Given task:
Answer these from the text on human-wildlife conflict below:
1. How many new residents did Colorado add between 2010 and 2020?
2. By what percent has Texas' population grown since 2000?
3. What did the woman attacked by a cow moose in Colorado do to survive?

Selected text:
:::

This comes as human populations are growing in some of America’s top wildlife states.

Colorado added a million new residents between 2010 and 2020.

Texas’ population has grown 20 percent since 2000 alone and Montana for the first time has two Congressional seats.

Black bears deserve our respect but that means a true understanding of these complex and incredibly strong predators. (Public Domain Photo)

Skyrocketing people numbers in wildlife heavy states that are seeing increases in potentially dangerous wildlife will bring dramatically increased human-wildlife conflict.

On April 30, 2021, a Colorado Springs woman was killed by a 10-year-old black sow. Her remains were found in the sow’s stomach and in that of one of her yearlings as well.

In September a woman was nearly killed by a cow moose attack in Colorado. She played dead to survive.

:::

Provided data:
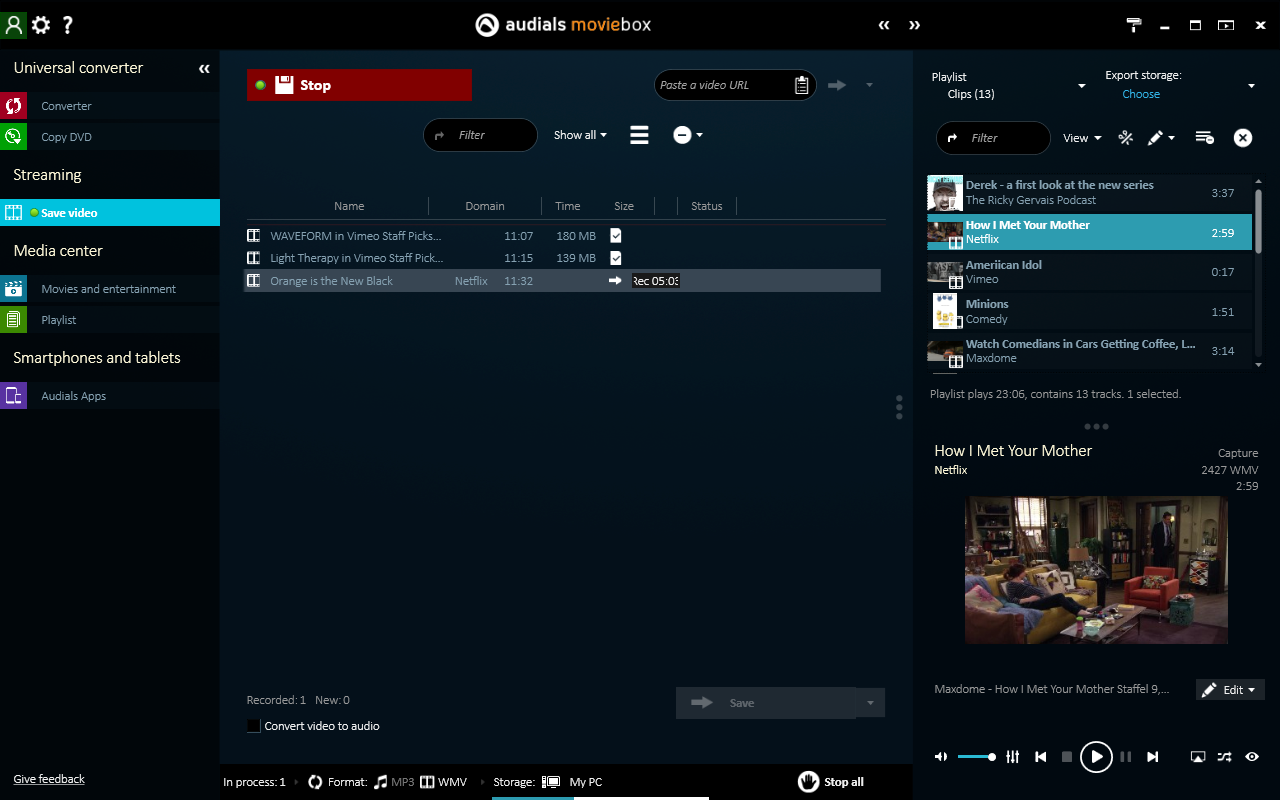Select Movies and entertainment in sidebar
The width and height of the screenshot is (1280, 800).
[108, 289]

:::

Result of the exercise:
1. A million.
2. 20 percent.
3. She played dead.